You will not be able to make this cast unless there is an inheritance relationship between the types. If that is not possible then the best you can do is create an explicit conversion operator that allows you to cast one type as another type.

If you do create an explicit conversion you should understand that this will be slower than casting as you will be invoking an method that will do work as opposed to casting which only changes the reference type and doesn't change any of the memory on the heap.

Consider this example that doesn't compile:

class Example
{
    static void Main()
    {
        Foo foo = new Foo();
        Bar bar = (Bar)foo;
    }
}

class Foo { }
class Bar { }

Since there is no inheritance relations between the types nor is there an explicit conversion from Foo to Bar this cannot compile.

But adding an explicit conversion allows it to compile:

class Example
{
    static void Main()
    {
        Foo foo = new Foo();
        Bar bar = (Bar)foo;
    }
}

class Foo
{
    public static explicit operator Bar(Foo foo)
    {
        return new Bar();
    }
}
class Bar { }
Andrew Hare
Gah, sorry Andrew, I edited yours instead of mine - then rolled yours back. D:
Jeff Sternal
@Jeff - No worries! I have done it many times before myself :)
Andrew Hare
A: 

You can only cast an instance to a particular class if the object is actually an instance of that class (or is derived from that class).

It is not possible to cast an instance of class A to completely unrelated class B (which is what you're trying to do), even if they implement the same interfaces.

SLaks
A: 

You can use the explicit keyword to create methods that will be called when you try to cast from IA to A. The reason it doesn't work without you writing your own method is because the compiler doesn't know what to do with the values that aren't being provided.

Joel
Cast operators are called at compile time. They might not help here.
SLaks
+2  A: 

First, why do you need to do such a weird cast? There's probably another design for what you're trying to do.

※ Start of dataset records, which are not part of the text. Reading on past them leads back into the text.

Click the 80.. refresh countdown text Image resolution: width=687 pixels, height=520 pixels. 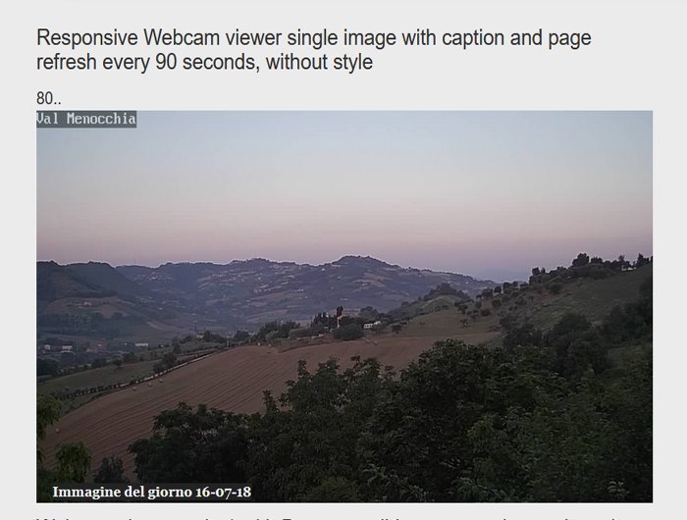(x=49, y=98)
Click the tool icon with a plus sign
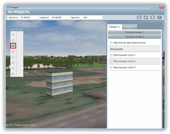The height and width of the screenshot is (134, 170). (13, 35)
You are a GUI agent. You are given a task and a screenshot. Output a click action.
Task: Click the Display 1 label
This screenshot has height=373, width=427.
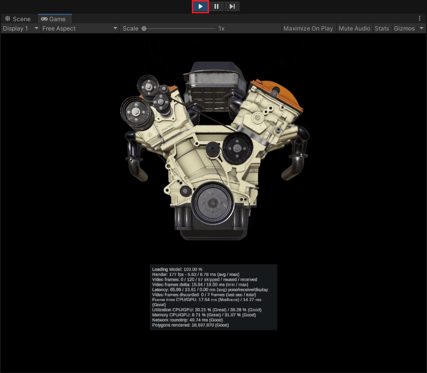[x=15, y=28]
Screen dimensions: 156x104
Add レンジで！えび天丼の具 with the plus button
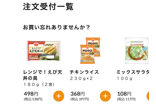[x=59, y=96]
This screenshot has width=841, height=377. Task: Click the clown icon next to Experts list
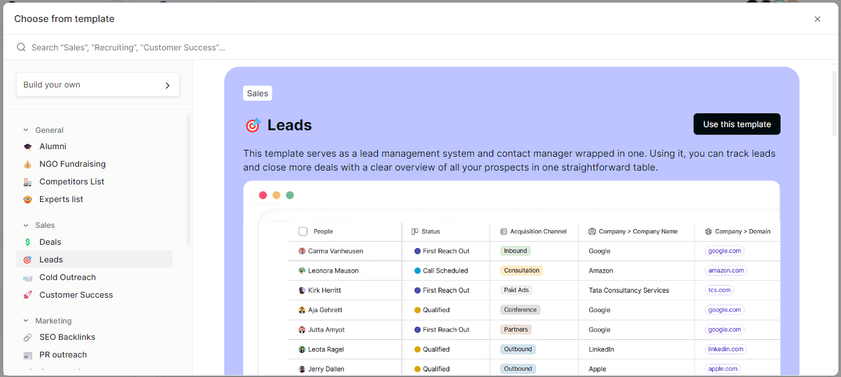[x=28, y=199]
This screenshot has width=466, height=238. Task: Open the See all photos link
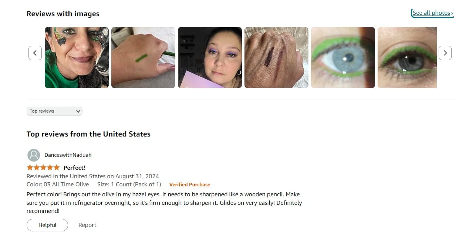pyautogui.click(x=433, y=13)
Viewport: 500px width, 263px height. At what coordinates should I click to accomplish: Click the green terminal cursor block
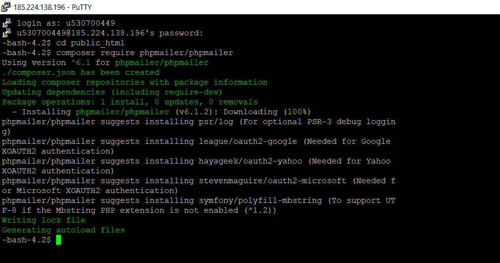59,240
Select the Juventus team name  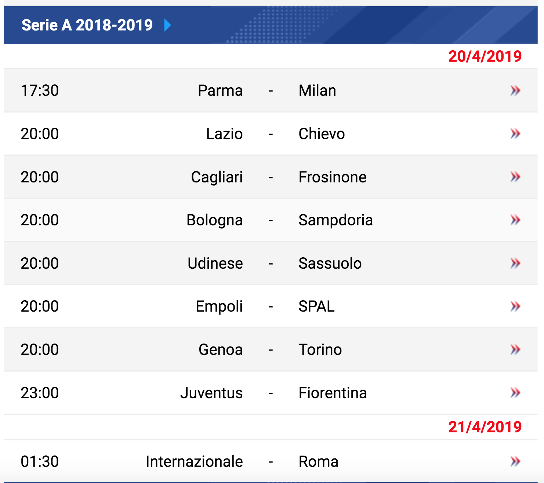[211, 393]
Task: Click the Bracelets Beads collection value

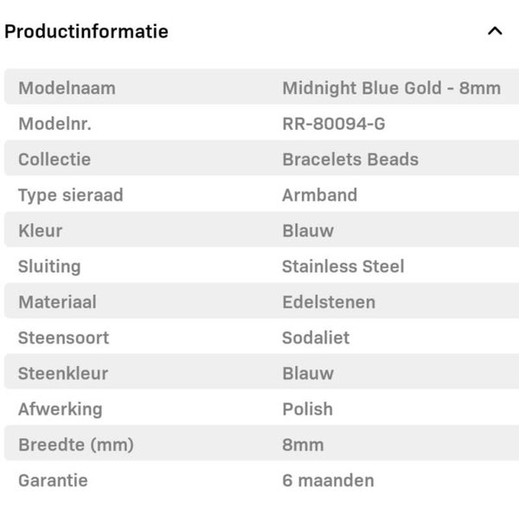Action: click(349, 159)
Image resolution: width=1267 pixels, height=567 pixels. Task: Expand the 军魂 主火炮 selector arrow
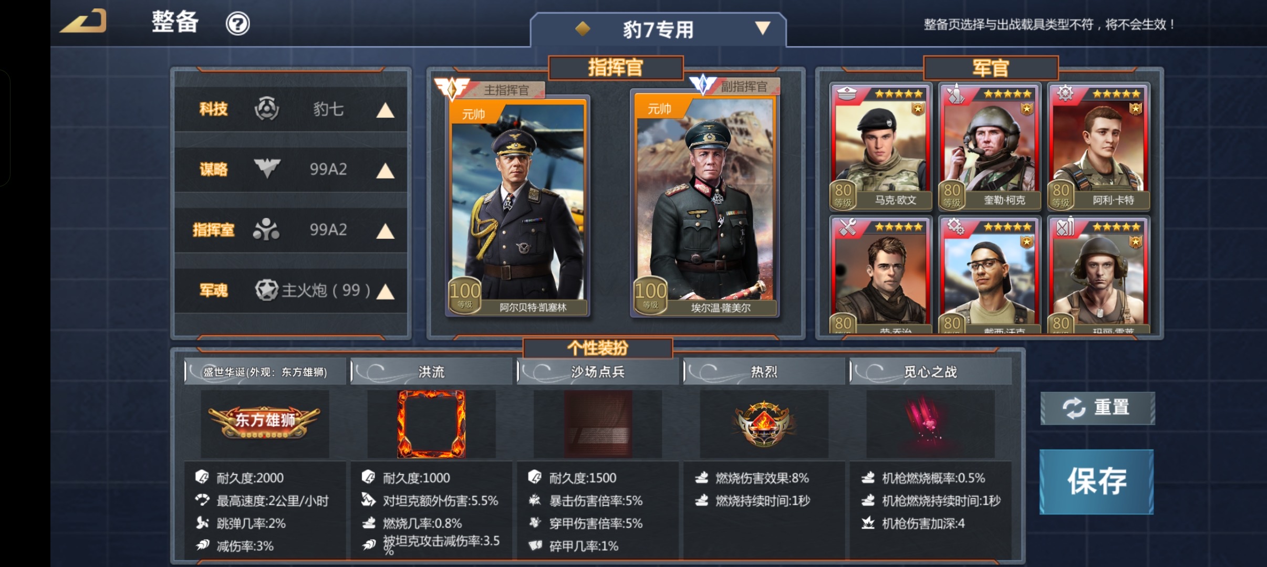(x=386, y=292)
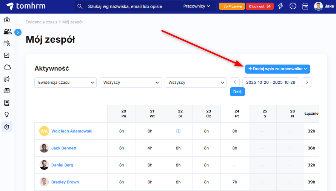Open the employees people icon in sidebar
The width and height of the screenshot is (336, 191).
pos(7,32)
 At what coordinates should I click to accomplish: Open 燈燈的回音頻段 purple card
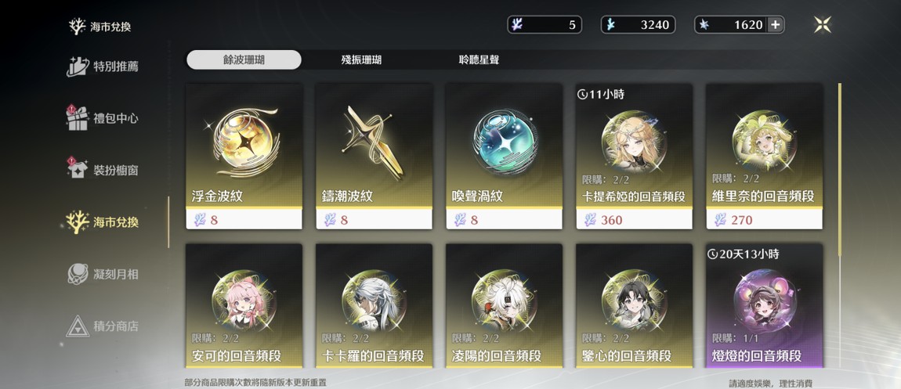coord(764,306)
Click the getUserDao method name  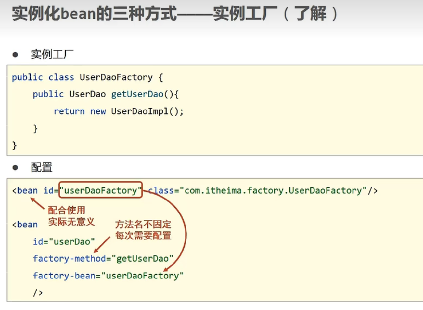137,94
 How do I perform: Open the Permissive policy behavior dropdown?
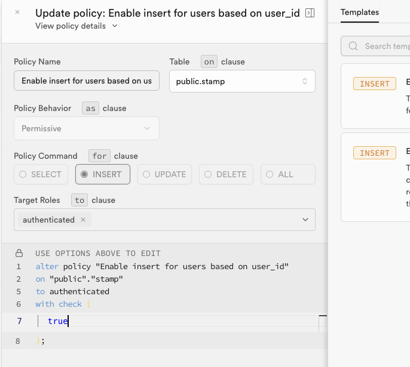click(87, 128)
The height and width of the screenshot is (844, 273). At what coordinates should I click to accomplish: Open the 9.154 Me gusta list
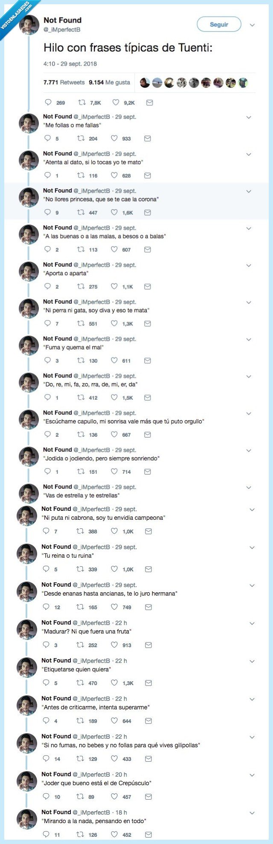click(109, 82)
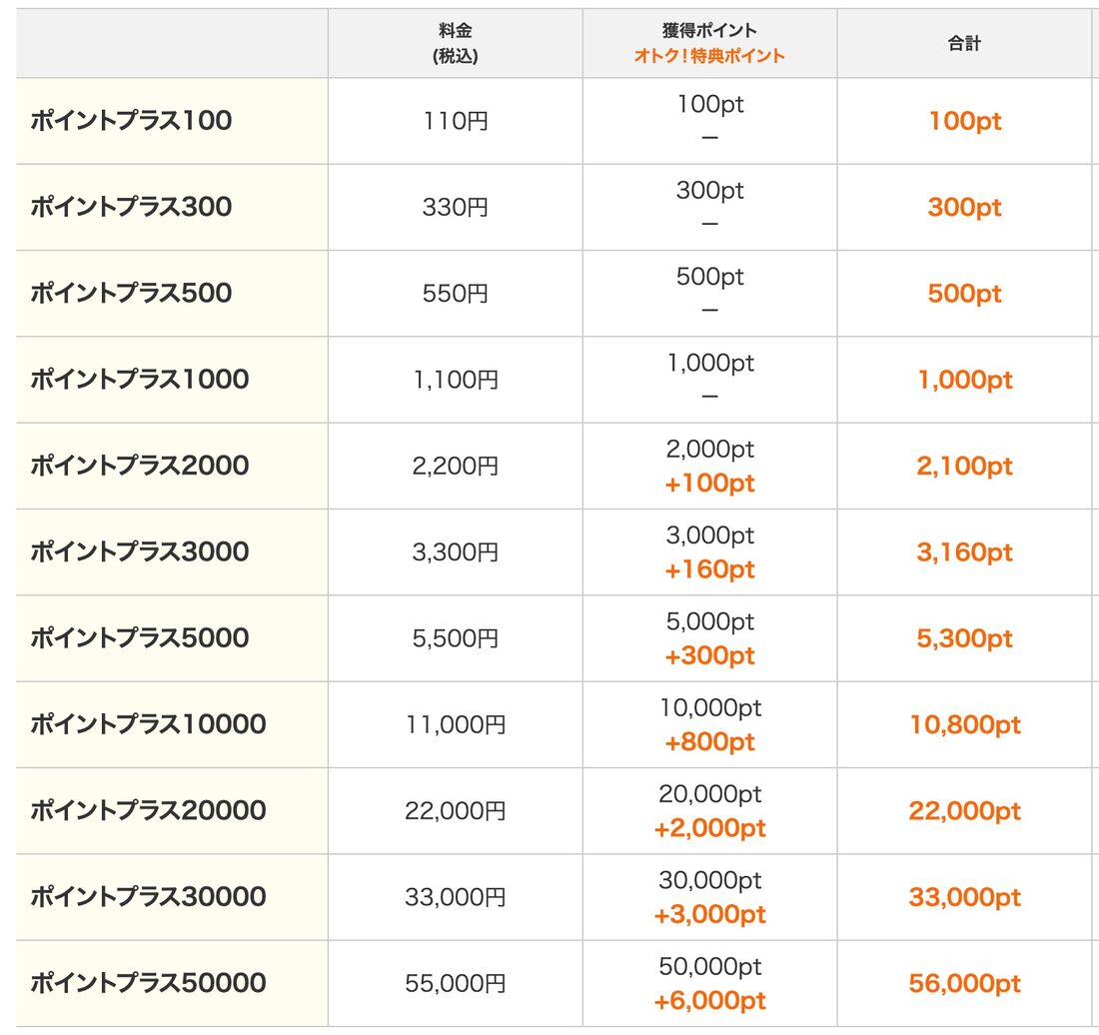Click the 55,000円 price cell
The image size is (1099, 1035).
456,983
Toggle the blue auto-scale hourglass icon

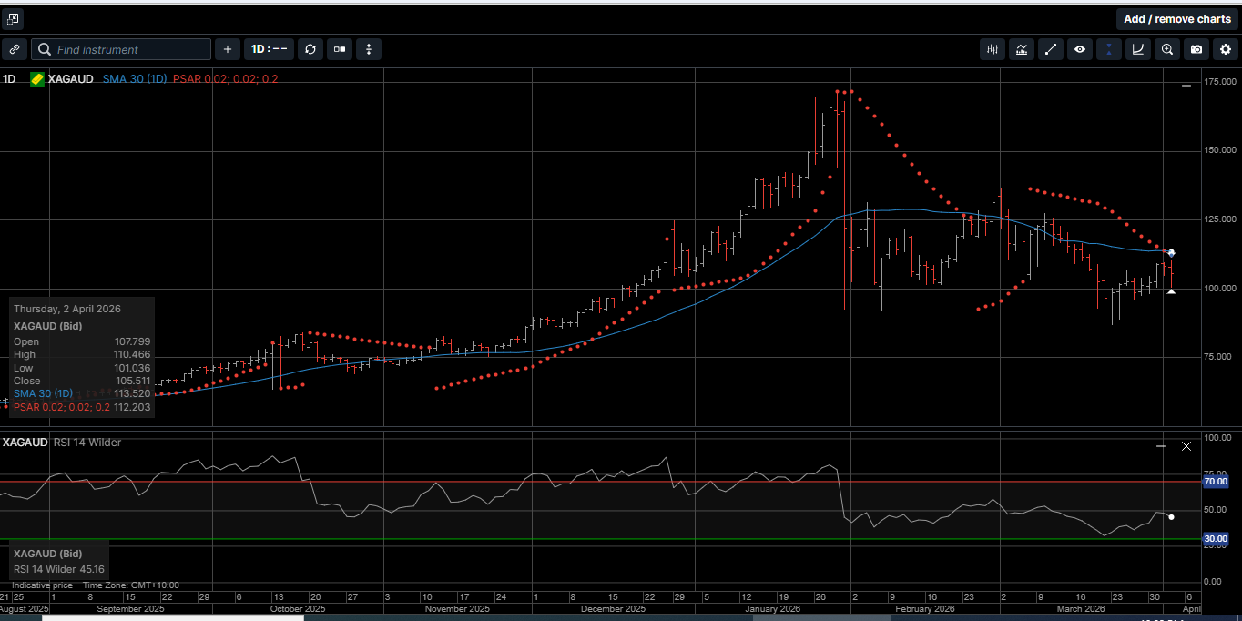(1109, 49)
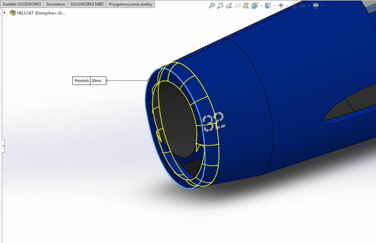Open the View Settings dropdown arrow

(x=322, y=6)
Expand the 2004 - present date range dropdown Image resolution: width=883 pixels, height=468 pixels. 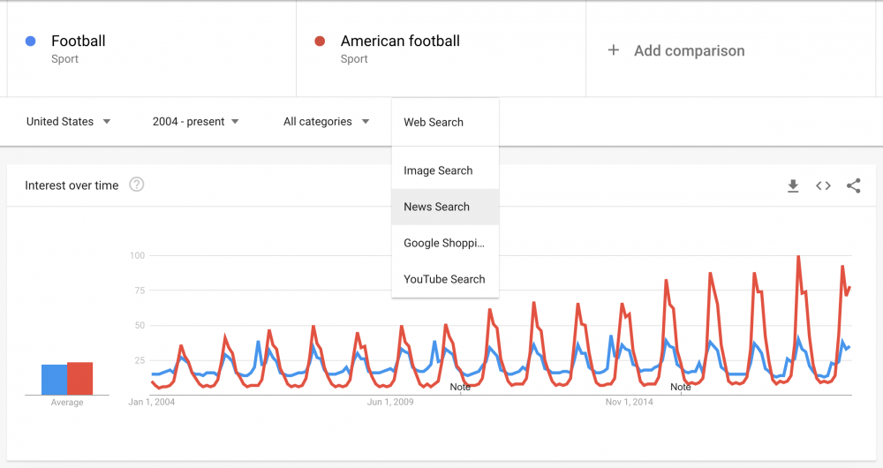pyautogui.click(x=195, y=122)
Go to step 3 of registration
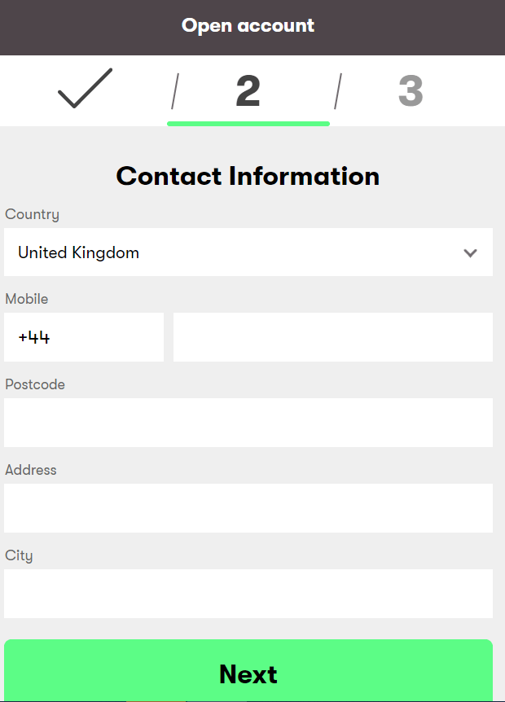The height and width of the screenshot is (702, 505). click(411, 91)
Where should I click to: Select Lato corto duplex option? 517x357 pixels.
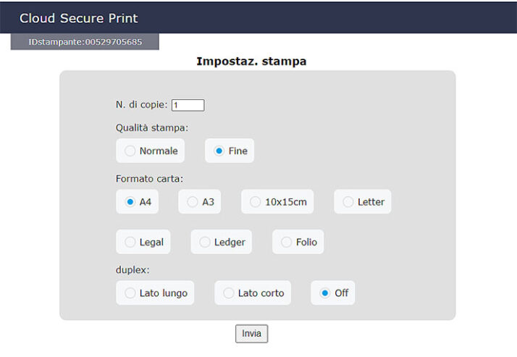229,293
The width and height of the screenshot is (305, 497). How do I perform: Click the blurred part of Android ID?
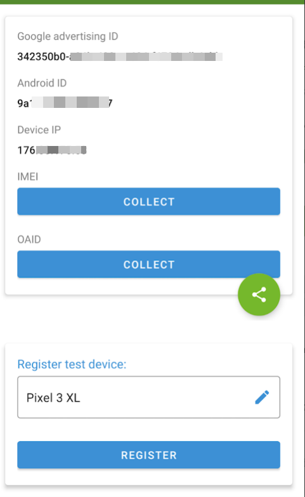click(x=70, y=103)
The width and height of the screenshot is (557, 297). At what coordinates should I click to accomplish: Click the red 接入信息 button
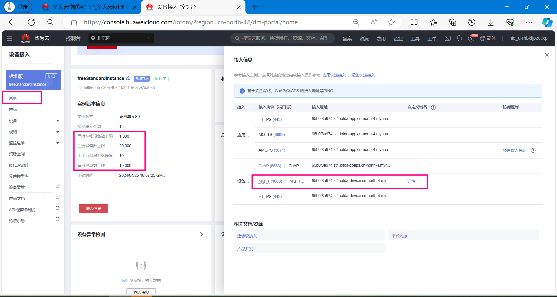93,209
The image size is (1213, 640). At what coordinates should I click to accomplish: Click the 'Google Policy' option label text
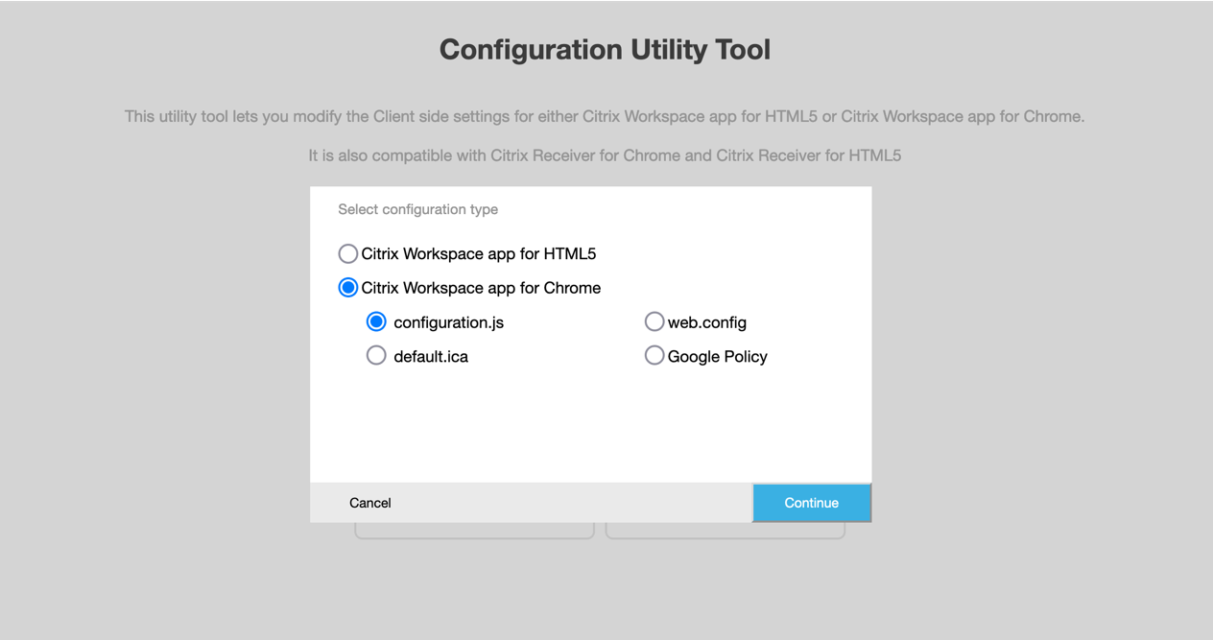point(717,356)
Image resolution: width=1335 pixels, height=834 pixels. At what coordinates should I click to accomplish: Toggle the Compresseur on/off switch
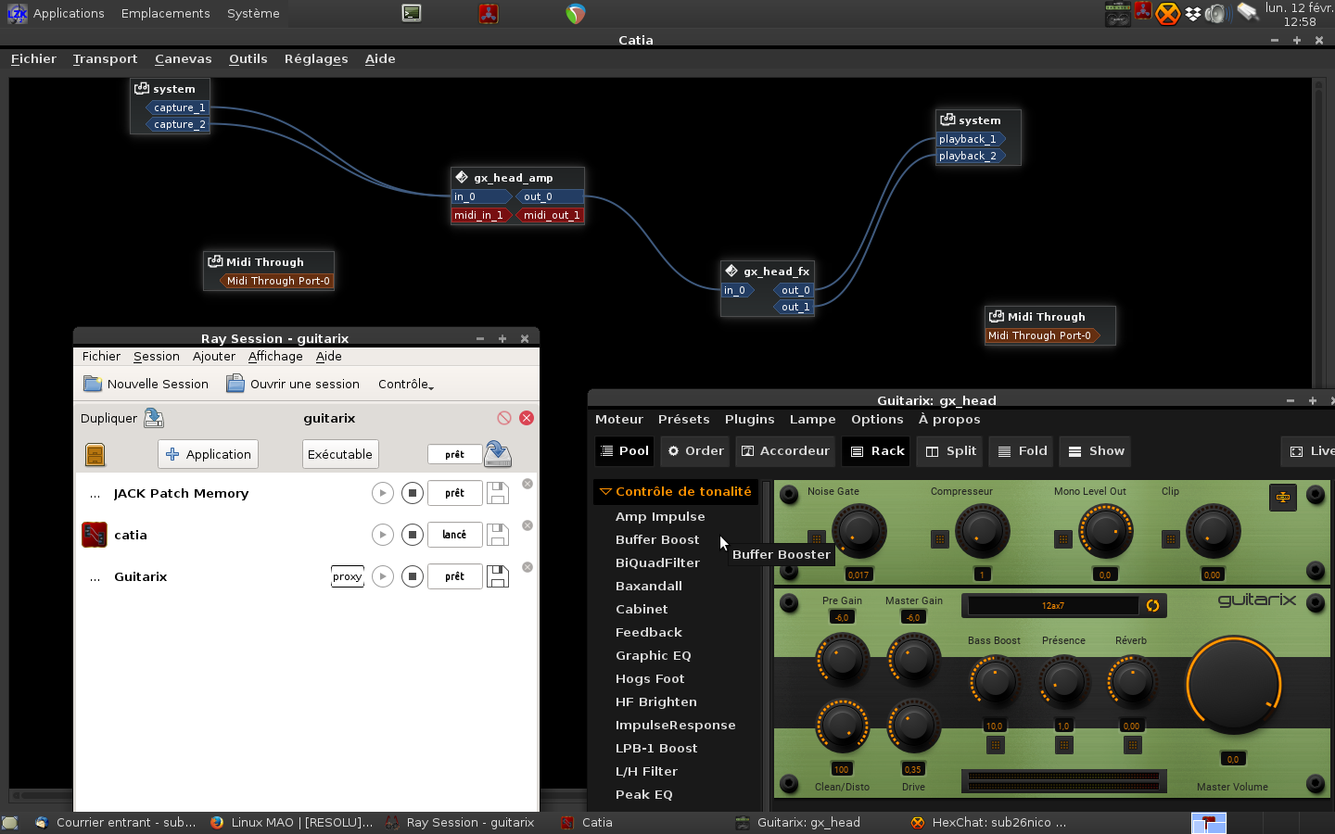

Second, the reason you can't do the cast is because a RawRow isn't an HeaderRow. The only guarantee it makes is that it implements IHeaderRow. The problem is that it has a bunch of other stuff too, stuff that HeaderRow doesn't have. And vice versa - HeaderRow probably has a bunch of stuff that ObjectRawRow doesn't have.

Imagine your classes look like this:

interface IHeaderRow
{
    string GetText();
}

class HeaderRow : IHeaderRow
{
    public string GetText()
    { 
        return "My Label";
    }

    public int GetFoo()
    {
        return 42;
    }
}

class ObjectRawRow : IHeaderRow
{
    public string GetText()
    {
        return "My Raw Label";
    }
}

Now if you do this, you're ok:

ObjectRawRow row = new ObjectRawRow();
IHeaderRow header = row as IHeaderRow;
string label = header.GetText();    // fine, since GetText is guaranteed to exist

But try this on for size:

ObjectRawRow row = new ObjectRawRow();
HeaderRow header = row as HeaderRow;
int magic = header.GetFoo();       // BOOM! Method doesn't exist,
// because the object isn't really a HeaderRow under the covers.
// It's still really an ObjectRawRow. What do you do now? Crash hard is what.

And that's why you can't cast outside of the inheritance tree.

Tesserex
Your example is unclear - can you show why GetText can't be called on a variable of type HeaderRow that references an instance of ObjectRawRow.
David B
It's not that you technically couldn't, I guess, but the compiler won't even let you get close enough to try. It won't even let you cast an ObjectRawRow to a HeaderRow, because then you're setting yourself up for the possibility of crashing the CLR. The "contract" that it's safe to call any and all HeaderRow methods must be upheld at all times.
Tesserex
"The compiler won't" : HeaderRow hr = (HeaderRow)(object) someObjectRawRow;
David B
+4  A: 

Why do you need to cast it to a HeaderRow in the first place? If IHeaderRow produced the api that a HeaderRow implements, than you should just be able to act on IHeaderRow "objects" using the defined methods.

The point of an interface is so that you can treat a grouping of different objects as a similar type. Not so that you can cast different objects between classes that are not linked by inheritance.